**INSTRUCTIONS TO FOLLOW**
Of all the lines below, return only those starting with the line holding "You are a computer-use agent. Screen dimensions: 1316x643" and going on through the line holding "This screenshot has width=792, height=543.", exactly as written.

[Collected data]
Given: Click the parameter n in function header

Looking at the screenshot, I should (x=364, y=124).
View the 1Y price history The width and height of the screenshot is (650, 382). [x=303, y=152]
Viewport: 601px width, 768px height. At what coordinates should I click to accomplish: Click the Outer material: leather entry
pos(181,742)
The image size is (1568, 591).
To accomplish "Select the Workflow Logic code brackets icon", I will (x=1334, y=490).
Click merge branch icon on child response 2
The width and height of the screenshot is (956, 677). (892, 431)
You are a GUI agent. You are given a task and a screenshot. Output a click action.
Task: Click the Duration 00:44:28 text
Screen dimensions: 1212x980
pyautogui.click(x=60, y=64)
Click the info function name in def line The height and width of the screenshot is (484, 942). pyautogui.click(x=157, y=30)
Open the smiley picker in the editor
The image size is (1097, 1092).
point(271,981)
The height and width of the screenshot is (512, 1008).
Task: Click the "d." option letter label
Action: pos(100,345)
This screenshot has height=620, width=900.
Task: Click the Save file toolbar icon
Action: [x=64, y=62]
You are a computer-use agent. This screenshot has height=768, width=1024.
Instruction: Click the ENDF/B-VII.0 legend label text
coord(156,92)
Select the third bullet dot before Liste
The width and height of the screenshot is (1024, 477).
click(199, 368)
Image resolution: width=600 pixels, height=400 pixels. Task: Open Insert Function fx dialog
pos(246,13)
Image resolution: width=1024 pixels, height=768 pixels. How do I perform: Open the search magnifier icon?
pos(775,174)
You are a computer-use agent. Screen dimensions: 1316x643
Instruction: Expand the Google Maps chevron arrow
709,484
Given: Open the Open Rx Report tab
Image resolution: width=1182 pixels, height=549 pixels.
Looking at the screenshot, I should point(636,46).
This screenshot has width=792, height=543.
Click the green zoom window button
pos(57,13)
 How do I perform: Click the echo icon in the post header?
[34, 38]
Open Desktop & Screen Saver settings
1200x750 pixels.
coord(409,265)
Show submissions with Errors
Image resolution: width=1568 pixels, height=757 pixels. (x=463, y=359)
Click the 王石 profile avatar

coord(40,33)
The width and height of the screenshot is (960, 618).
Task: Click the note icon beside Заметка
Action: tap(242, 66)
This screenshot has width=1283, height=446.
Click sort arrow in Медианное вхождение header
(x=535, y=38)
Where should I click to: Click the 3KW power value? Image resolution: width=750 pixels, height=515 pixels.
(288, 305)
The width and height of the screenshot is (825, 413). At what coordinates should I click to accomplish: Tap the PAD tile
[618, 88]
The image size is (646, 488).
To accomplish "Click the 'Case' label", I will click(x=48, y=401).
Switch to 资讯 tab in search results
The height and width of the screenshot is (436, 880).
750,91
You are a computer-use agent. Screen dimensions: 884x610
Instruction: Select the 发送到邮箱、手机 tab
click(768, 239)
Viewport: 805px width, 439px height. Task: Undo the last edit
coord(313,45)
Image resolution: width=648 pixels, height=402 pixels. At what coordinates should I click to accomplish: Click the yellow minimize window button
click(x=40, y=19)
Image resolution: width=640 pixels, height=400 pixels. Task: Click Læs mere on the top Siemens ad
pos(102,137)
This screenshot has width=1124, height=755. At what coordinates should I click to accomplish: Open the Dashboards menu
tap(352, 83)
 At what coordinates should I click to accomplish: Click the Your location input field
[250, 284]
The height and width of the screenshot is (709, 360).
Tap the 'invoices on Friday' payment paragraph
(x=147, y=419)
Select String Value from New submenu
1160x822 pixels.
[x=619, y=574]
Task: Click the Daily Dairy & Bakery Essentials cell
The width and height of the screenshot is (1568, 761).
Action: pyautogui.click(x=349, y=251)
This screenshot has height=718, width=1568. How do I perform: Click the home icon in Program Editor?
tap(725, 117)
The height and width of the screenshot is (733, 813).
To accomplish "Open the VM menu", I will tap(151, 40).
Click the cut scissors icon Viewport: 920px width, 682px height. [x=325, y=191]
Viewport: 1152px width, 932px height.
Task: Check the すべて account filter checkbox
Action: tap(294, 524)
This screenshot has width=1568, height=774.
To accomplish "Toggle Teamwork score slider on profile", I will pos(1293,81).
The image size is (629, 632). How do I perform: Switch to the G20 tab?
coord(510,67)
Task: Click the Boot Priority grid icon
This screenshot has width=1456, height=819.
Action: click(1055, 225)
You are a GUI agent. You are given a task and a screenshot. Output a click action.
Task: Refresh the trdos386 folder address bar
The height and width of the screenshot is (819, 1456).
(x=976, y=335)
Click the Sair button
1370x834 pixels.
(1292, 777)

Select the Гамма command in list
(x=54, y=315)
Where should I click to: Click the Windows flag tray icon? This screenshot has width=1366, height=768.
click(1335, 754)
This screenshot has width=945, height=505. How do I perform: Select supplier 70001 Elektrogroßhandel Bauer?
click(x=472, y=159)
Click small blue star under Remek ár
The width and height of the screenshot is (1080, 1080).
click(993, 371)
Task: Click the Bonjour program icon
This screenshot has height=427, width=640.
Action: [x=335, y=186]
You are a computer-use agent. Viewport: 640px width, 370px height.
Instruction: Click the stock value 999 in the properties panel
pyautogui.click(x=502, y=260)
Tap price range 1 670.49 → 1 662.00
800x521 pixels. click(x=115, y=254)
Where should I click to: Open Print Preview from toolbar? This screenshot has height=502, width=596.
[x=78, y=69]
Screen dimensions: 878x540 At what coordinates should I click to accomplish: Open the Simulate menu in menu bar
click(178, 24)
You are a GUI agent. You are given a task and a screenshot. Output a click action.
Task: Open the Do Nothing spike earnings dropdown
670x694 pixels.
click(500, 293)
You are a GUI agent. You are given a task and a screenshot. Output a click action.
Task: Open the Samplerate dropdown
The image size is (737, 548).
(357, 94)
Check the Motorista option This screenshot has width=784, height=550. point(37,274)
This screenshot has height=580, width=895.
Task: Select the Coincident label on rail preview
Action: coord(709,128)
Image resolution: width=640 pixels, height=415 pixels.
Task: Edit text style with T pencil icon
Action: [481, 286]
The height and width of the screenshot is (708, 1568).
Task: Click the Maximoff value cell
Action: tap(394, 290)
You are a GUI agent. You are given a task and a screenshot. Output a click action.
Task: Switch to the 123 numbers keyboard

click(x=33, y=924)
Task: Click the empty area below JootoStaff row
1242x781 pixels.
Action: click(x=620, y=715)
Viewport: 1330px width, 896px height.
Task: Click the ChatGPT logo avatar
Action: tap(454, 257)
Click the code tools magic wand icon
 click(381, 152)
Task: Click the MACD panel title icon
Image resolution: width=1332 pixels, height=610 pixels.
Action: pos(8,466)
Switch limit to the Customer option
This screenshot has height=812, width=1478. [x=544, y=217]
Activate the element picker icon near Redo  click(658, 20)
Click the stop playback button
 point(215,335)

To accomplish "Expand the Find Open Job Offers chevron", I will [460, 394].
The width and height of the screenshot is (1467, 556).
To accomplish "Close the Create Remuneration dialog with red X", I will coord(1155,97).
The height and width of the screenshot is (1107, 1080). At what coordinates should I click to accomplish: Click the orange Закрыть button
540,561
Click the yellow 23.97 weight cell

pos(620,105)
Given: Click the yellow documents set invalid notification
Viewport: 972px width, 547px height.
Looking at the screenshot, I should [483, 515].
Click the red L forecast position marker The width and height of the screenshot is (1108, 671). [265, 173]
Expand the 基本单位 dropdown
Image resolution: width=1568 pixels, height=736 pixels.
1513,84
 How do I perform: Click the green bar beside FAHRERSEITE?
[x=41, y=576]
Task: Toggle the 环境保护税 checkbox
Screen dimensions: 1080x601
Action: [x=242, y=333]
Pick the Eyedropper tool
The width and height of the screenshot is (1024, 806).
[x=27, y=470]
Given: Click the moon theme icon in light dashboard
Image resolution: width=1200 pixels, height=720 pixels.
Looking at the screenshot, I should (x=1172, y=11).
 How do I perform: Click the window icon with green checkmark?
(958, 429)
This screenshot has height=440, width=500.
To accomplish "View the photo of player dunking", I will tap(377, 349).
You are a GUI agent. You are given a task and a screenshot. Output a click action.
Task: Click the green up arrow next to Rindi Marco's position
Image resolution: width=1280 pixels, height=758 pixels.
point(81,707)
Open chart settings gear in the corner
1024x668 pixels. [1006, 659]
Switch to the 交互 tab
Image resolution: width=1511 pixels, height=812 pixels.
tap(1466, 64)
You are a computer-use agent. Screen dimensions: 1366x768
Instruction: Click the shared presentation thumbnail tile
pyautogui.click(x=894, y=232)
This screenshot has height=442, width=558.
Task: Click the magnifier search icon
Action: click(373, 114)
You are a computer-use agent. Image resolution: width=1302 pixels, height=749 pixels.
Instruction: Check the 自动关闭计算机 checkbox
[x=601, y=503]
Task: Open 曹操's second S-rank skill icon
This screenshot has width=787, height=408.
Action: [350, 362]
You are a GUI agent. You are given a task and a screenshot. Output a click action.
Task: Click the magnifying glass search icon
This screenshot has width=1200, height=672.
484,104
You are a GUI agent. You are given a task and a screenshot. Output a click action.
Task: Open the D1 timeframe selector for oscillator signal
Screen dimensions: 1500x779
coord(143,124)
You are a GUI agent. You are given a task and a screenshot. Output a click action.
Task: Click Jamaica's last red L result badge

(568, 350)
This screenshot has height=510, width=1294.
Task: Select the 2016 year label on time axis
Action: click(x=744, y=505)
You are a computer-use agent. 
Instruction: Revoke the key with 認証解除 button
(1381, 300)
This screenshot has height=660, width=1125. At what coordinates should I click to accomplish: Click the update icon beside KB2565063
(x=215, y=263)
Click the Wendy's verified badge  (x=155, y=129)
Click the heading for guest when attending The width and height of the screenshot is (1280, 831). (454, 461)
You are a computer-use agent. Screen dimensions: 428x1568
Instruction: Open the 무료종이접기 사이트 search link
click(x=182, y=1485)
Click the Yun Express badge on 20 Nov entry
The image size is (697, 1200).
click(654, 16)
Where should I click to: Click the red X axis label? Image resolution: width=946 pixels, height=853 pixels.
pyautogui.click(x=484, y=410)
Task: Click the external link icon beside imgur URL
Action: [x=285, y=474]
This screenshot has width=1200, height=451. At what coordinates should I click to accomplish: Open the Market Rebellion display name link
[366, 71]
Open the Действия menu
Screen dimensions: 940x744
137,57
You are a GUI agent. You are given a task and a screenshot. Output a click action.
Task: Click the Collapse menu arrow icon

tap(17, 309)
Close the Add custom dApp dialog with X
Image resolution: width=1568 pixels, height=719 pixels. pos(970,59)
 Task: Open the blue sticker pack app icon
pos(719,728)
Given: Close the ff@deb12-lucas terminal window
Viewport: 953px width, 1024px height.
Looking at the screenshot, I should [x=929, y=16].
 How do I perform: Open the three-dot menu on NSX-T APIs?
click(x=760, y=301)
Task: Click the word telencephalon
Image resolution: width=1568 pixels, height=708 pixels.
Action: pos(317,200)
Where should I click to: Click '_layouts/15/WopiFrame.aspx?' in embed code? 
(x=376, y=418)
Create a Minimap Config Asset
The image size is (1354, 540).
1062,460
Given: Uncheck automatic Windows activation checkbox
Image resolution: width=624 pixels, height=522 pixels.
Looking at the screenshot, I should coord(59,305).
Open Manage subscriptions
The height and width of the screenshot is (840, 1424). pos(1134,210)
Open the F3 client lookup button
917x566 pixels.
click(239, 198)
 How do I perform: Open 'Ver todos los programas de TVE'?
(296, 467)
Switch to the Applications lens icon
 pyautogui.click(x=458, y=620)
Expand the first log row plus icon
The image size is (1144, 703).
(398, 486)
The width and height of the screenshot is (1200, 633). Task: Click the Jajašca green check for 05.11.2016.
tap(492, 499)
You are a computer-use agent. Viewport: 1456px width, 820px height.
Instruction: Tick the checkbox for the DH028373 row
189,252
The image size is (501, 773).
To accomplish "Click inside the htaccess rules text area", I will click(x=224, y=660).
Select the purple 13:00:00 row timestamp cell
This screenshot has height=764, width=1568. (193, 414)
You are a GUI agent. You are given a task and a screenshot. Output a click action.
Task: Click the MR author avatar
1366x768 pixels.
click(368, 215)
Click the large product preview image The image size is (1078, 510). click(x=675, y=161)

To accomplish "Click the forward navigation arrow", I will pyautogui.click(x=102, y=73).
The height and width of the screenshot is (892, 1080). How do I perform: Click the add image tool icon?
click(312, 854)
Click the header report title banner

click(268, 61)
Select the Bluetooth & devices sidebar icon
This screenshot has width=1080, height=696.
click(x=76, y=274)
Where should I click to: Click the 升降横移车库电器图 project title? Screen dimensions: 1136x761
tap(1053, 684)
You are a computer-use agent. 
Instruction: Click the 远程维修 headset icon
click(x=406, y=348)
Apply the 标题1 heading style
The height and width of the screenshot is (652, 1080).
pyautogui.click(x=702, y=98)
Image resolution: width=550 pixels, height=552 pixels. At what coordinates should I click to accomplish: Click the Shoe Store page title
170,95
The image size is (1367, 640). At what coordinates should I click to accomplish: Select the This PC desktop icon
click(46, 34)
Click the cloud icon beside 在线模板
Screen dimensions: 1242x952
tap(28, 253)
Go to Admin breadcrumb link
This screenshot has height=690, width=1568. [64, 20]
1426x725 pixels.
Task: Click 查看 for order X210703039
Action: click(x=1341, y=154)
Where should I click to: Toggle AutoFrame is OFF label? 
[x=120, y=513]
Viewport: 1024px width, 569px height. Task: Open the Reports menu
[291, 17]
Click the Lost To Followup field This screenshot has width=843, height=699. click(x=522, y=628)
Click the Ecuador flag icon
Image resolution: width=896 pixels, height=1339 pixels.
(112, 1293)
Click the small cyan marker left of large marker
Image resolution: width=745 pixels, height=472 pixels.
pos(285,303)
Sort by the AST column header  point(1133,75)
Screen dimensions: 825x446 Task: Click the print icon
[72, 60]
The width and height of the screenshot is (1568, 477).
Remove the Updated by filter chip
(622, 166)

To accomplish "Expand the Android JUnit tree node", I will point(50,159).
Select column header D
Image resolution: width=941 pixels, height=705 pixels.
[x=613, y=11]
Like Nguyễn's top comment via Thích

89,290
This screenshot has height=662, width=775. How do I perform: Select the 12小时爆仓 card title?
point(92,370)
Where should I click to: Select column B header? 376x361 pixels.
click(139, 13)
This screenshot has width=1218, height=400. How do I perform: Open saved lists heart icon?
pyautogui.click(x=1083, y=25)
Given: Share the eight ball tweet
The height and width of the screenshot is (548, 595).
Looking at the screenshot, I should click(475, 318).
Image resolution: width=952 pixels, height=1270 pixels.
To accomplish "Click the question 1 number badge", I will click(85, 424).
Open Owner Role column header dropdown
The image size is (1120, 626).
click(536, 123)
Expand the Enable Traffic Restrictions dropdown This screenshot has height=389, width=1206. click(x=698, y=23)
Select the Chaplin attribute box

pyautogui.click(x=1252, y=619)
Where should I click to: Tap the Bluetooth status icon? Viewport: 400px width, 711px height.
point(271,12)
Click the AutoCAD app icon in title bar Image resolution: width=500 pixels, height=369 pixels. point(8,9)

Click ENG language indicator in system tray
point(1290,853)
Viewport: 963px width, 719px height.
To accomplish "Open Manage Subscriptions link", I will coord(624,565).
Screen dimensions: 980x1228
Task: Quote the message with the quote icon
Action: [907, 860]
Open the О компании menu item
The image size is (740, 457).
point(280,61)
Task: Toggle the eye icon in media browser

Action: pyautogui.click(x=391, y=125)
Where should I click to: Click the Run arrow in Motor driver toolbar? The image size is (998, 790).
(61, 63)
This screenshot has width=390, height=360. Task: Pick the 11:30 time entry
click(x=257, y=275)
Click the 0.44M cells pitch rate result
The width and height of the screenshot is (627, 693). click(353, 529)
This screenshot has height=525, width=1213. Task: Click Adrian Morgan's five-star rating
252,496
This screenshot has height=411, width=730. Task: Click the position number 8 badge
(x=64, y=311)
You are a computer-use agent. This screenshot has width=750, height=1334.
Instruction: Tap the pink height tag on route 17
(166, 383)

**WRITTEN REPLY**
You are a computer-use agent. Screen dimensions: 1316x643
Instruction: Expand the Google Maps chevron arrow
709,484
Given: Open the Open Rx Report tab
Image resolution: width=1182 pixels, height=549 pixels.
Looking at the screenshot, I should point(636,46).
This screenshot has width=792, height=543.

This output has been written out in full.